Мы совсем не разговариваем об аварии, Даре или о прошлом. Третий час наступает незаметно, а это значит, что первая смена моей новой работы подошла к концу, и была она не такой уж ужасной.
Паркер провожает меня до офиса к мистеру Уилкоксу и красивой темнокожей женщине, которая, судя по всему, и есть Донна, загребающая под себя всю Колу. Они спорят о дополнительных мерах безопасности для юбилейного вечера, но спорят в весьма добродушном, легком тоне, как люди, которые годами практически во всем соглашаются друг с другом. Тем не менее, мистер Уилкокс успевает подарить мне еще один шлепок по спине.
— Ники! Как тебе твой первый день? Понравился? Ну, конечно, понравился! Это же лучшее место в мире. Увидимся завтра спозаранку!
Я беру свой рюкзак. Когда я выхожу наружу, Паркер стоит и ждёт меня. Он успел сменить футболку, а свою красную униформу скомкал под мышкой. Он пахнет мылом и чистотой.
— Я рада, что мы будем вместе работать, — выпалила я, когда мы дошли до парковки.

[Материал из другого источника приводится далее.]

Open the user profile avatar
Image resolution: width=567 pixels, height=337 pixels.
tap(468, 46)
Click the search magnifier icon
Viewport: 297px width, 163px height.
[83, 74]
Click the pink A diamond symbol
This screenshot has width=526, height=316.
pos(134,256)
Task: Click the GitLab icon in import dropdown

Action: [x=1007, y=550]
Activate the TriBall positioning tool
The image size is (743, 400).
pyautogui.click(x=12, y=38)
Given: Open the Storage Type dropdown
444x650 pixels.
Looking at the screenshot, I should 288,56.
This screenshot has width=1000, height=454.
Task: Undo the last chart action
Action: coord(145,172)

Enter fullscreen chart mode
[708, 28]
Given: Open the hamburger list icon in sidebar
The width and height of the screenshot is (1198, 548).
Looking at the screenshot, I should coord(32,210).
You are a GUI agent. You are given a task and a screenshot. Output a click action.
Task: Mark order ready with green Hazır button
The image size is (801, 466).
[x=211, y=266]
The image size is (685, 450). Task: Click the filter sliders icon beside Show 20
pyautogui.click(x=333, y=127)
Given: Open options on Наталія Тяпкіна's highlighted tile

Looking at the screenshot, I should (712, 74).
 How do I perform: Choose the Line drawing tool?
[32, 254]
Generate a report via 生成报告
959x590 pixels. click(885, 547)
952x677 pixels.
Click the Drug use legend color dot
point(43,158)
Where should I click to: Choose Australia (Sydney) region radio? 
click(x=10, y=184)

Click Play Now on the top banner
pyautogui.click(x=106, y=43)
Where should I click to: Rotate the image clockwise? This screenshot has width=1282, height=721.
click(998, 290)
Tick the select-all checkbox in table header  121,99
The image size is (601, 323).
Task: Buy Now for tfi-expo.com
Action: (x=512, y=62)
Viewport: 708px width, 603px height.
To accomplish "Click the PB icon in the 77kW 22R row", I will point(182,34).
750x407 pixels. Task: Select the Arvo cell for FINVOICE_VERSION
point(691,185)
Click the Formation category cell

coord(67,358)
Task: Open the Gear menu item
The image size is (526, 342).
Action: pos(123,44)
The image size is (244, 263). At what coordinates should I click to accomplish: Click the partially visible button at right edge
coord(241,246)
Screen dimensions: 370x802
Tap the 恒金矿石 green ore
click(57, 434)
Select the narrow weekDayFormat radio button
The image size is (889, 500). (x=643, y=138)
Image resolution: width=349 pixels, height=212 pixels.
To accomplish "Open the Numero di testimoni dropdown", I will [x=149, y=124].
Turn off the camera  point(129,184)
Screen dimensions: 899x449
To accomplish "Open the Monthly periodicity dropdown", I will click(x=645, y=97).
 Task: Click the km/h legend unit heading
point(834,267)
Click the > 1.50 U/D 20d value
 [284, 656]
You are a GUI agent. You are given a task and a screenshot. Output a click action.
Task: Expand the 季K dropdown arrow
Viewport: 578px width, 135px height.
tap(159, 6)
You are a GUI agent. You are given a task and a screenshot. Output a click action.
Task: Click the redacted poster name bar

Она все еще была забита автомобилями и туристическими автобусами. «ФанЛэнд» работает до 10 вечера, и Паркер сказал мне, что ночная толпа совсем другая — это в основном молодежь, шумная и непредсказуемая. Он также рассказал, как однажды поймал парочку, которая занималась сексом на колесе обозрения. Ещё как-то он обнаружил девушку, нюхающей кокаин в одном из мужских туалетов.